“Controls are placed on the development and use of such areas so as to preserve the Shoreline and critical sand dune areas as natural resources, to preserve the areas of historic importance as protected historic sites, to prevent and/or control erosion, and to maintain the aesthetic and historical qualities of the area.”
—R-4 Lakeshore Open Space Zoned District
Zoning is one of the most significant ways to foster community development and land use practices that conserve energy, land, historical, and natural resources.
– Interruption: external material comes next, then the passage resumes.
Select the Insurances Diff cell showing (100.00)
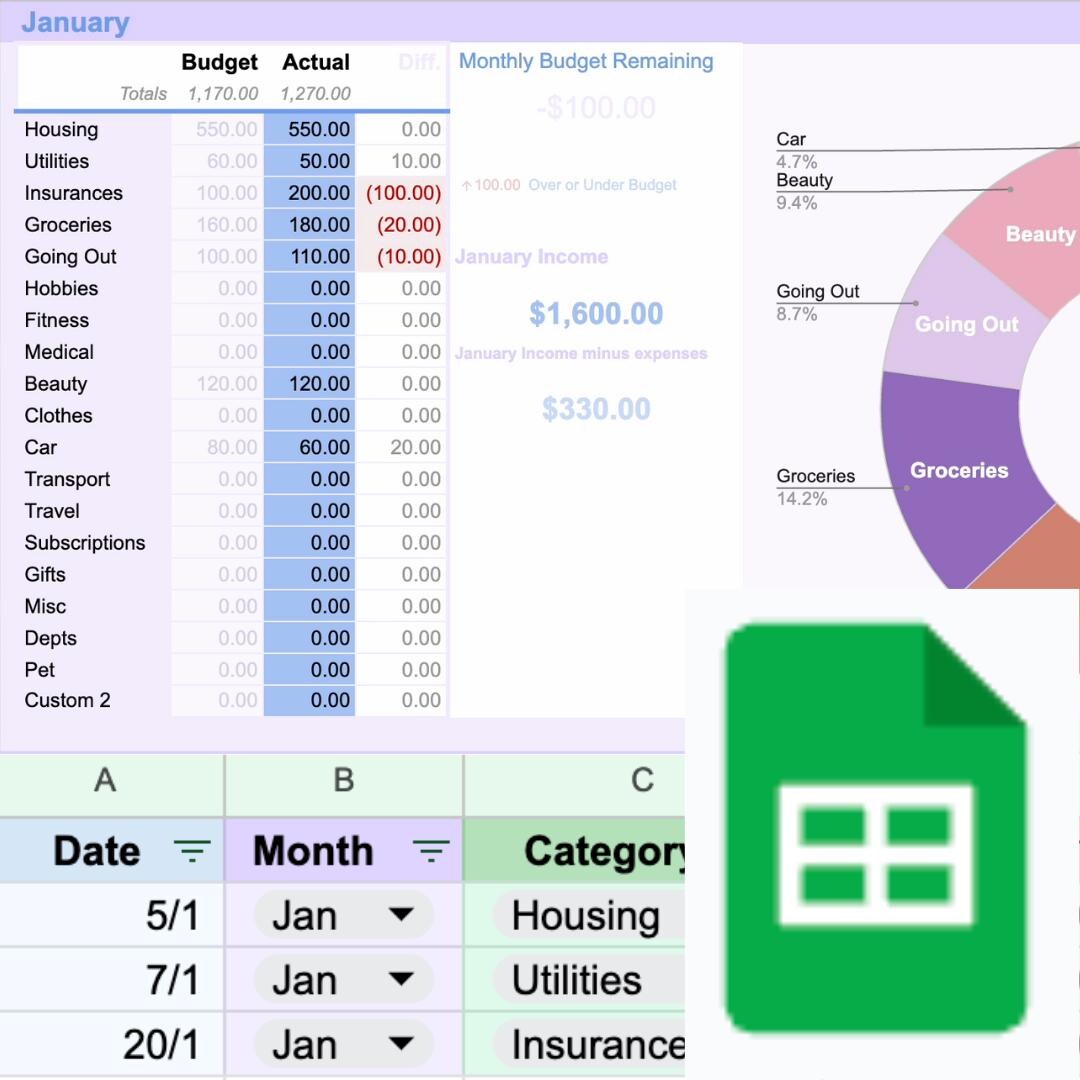 (x=403, y=192)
Simply put, zoning laws protect residents and businesses from arbitrarily having to live or do business next door to things such as noisy nightclubs, truck stops, or hazardous dumps that were not there when the property was purchased.
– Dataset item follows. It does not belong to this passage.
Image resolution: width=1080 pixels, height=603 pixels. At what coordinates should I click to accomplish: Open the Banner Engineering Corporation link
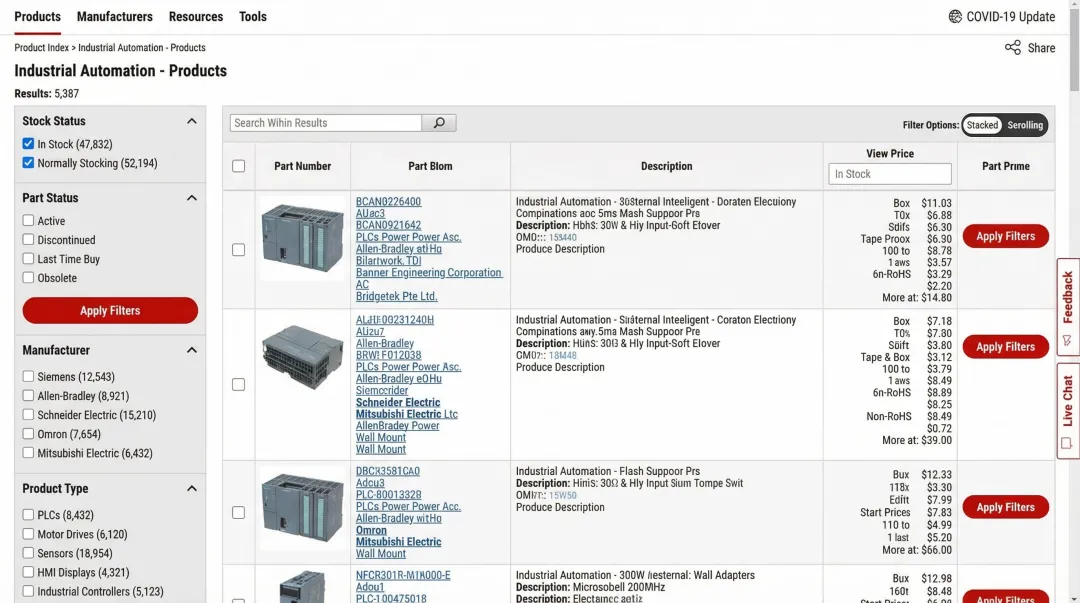tap(429, 273)
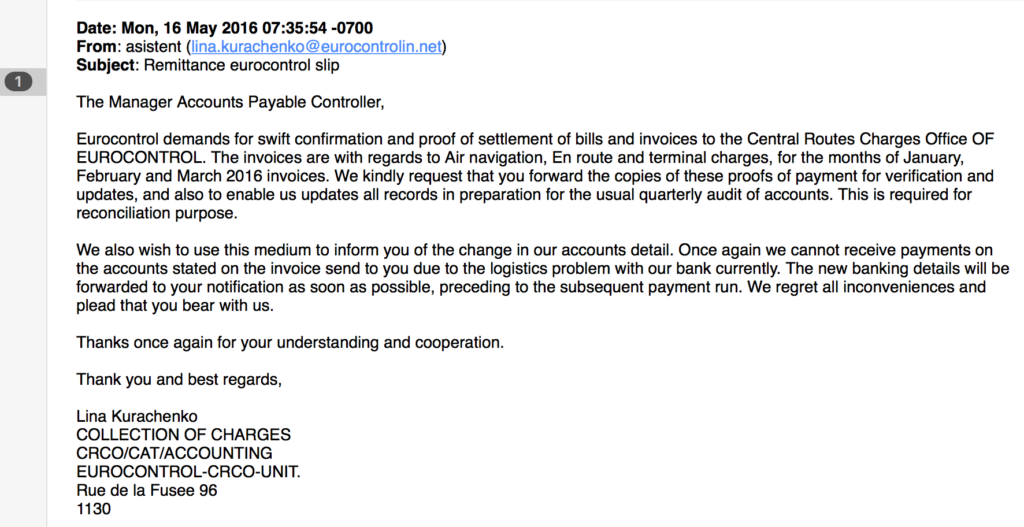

In general, clear and consistent zoning laws offer many benefits:
- good zoning shields the public from arbitrary development and sprawl;
- good zoning protects the land values of property owners;
- good zoning provides for appropriate and consistent land use by establishing a clear process and protocol for development.
There are three parts necessary to the implementation of good zoning: clear and consistent zoning laws based on a Master Plan, a careful and deliberate zoning board, and a concerned and engaged citizenry.
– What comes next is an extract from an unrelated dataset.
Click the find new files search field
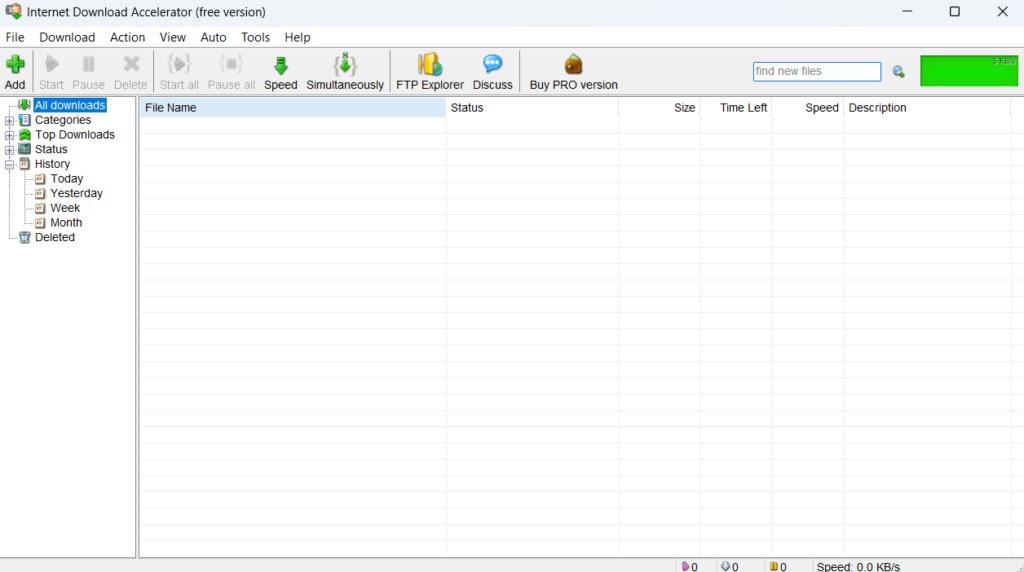 coord(816,72)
The more restrictive zoning in the Saugatuck Dunes at the mouth of the Kalamazoo River developed over several decades of community input following a deliberate process; cost the taxpayers significant time, energy, and money; and honors the extraordinary value to our local economy of the resources found there.
What follows is a brief timeline of Saugatuck Township’s R-4 Lakeshore Open Space Zoned District:
Initially, R-4 zoning evolved out of the Tri-Community Comprehensive Plan. Then, Saugatuck Township held transparent public meetings and offered a public comment period over the course of many months. Mr. McClendon’s representatives were present at these public meetings.
In May 2006, Saugatuck Township unanimously passed the R-4 Lakeshore Open Space Zoned District. Two of Mr. McClendon’s lawyers participated in the final meeting, and thus were legally notified. The Allegan County Planning Commission also unanimously approved R-4 zoning in May of 2006.
Even though most real estate transactions have an out clause specifically designed to allow the buyer to cancel the contract, Mr. McClendon chose to buy the land anyway knowing about the zoning change. Mr. McClendon finalized his purchase in June 2006.